:: Problem statement ::
Reproduce exactly the lines from the one containing "Given: Select Полтава in the standings" through the end of the listing, minus the pictures.

-- Exercise material follows --

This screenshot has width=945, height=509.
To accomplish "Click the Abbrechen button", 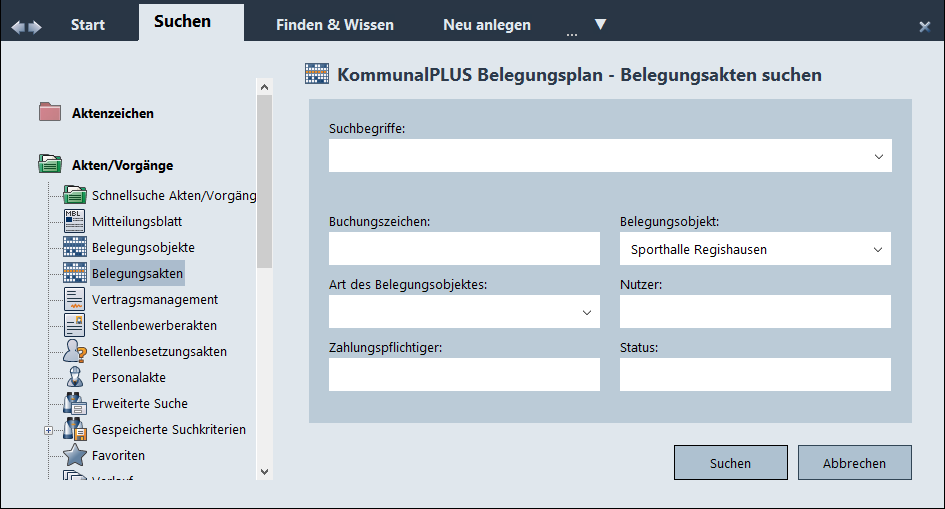I will pos(854,463).
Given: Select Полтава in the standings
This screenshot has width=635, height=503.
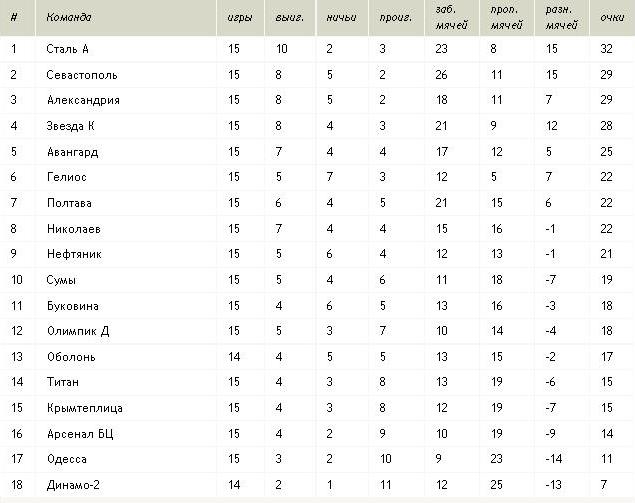Looking at the screenshot, I should pyautogui.click(x=69, y=203).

-- Exercise material concluded --

:: Response box ::
Given: Select Полтава in the standings
This screenshot has width=635, height=503.
Looking at the screenshot, I should pyautogui.click(x=69, y=203).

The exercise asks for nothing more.